▸ About this task: Look in the material below for the line holding "[SKIP] (359, 2168)". Set it down exactly, with each later line up to and including the line holding "Firma (68, 1632)".

▸ Data:
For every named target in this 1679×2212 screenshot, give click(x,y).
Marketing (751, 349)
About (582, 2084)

...

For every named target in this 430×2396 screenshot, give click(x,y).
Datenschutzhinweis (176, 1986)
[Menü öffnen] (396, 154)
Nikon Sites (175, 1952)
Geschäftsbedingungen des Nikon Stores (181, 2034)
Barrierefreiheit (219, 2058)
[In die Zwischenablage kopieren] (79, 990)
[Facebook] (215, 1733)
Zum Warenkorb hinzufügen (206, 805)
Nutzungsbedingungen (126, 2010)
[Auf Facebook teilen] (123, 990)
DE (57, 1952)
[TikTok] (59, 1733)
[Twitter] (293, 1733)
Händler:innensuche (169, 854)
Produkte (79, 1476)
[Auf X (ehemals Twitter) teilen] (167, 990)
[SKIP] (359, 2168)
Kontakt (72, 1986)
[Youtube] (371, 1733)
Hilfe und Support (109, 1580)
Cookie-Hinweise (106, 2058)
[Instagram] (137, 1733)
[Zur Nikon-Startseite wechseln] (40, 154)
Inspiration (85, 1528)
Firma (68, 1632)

▸ Final answer:
[SKIP] (359, 2168)
Kontakt (72, 1986)
[Youtube] (371, 1733)
Hilfe und Support (109, 1580)
Cookie-Hinweise (106, 2058)
[Instagram] (137, 1733)
[Zur Nikon-Startseite wechseln] (40, 154)
Inspiration (85, 1528)
Firma (68, 1632)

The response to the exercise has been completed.